David Boren retired from the U.S. Senate in 1994 and accepted the presidency of the University of Oklahoma. For the next twenty years, he set high standards for the school to achieve academic excellence, and he surpassed them all. He led fundraising efforts,
commencing a campaign in 1995 to reach a goal of $200 million within five years; the actual total exceeded $500 million. In his first ten years as president, $1 billion was donated to the University. To improve the intellectual quality of instruction, he created endowed professorships, more than quadrupling them since 1994. The total has now reached $2.4 billion. His interest in the humanities and arts revealed themselves in 20 new programs initiated since his inauguration: the Honors College, the Charles M. Russell Center for the Study of Art of the American West, a freshman expository writing program, an interdisciplinary religious studies program, the Artist-in-Residence Program, and the International Programs Center. A firm believer in international relations, David Boren created presidential travel scholarships and now students from 111 countries come to OU to study.

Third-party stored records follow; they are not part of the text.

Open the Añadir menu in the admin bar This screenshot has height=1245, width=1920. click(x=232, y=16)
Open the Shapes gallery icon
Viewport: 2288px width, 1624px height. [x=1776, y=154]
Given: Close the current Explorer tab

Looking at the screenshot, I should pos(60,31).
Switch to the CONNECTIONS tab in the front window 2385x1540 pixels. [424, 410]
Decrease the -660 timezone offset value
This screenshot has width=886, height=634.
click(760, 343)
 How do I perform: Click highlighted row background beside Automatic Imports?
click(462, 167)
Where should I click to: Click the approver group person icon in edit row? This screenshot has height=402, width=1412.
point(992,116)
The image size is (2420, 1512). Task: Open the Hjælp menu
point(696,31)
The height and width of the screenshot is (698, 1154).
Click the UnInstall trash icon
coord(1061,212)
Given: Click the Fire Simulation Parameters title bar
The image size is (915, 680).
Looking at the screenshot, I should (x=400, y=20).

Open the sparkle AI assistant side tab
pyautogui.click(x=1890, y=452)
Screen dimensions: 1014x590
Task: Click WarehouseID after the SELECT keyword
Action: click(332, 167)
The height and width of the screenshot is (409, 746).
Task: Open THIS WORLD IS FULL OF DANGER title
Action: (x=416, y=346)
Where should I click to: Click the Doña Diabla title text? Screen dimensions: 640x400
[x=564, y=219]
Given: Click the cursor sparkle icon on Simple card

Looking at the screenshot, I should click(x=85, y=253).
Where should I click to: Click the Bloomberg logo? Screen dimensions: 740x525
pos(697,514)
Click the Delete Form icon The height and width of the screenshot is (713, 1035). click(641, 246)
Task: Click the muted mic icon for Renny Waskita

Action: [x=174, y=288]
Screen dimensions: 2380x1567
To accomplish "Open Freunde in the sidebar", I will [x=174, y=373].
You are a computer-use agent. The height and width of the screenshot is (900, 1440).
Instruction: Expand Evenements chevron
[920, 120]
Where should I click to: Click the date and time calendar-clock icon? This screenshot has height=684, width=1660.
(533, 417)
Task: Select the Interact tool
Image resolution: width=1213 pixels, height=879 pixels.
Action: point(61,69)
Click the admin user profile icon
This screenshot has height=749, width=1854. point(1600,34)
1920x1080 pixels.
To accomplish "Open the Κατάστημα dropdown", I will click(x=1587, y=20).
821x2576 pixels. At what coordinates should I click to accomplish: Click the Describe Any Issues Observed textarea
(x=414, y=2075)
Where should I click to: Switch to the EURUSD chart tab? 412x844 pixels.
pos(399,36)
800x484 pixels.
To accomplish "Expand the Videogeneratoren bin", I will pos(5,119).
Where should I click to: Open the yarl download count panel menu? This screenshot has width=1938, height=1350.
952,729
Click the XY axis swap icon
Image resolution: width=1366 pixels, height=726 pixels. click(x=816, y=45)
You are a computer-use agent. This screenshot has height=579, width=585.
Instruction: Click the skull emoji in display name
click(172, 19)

New colleges created include the College of International Studies, the Honors College, the College of Earth and Energy, and the College of Atmospheric and Geographic Studies. In the two decades of his stewardship, OU has also seen a momentous building program. Among recent projects are the renovation and expansion of historic Holmberg Hall, the National Weather Center, the addition to Michael F. Price College of Business, the Gaylord Hall for Journalism, the Stephenson Research and Technology Center, the Stanton L. Young Biomedical Research Center, and a new student union for the Health Sciences Center, along with the Stephenson Cancer Center and the Harold Hamm Diabetes Center.

Molly Shi Boren and David L. Boren have had in their personal educations the thrill of being introduced to the arts and sciences, and in one sense they may be considered artists. He and his wife have on the canvas of Oklahoma life created a masterpiece, and that masterpiece is called the University of Oklahoma.

It is with great gratitude for their services to the state and nation that the OHEHS induct Molly Shi Boren and David Lyle Boren into the Oklahoma Higher Education Hall of Fame.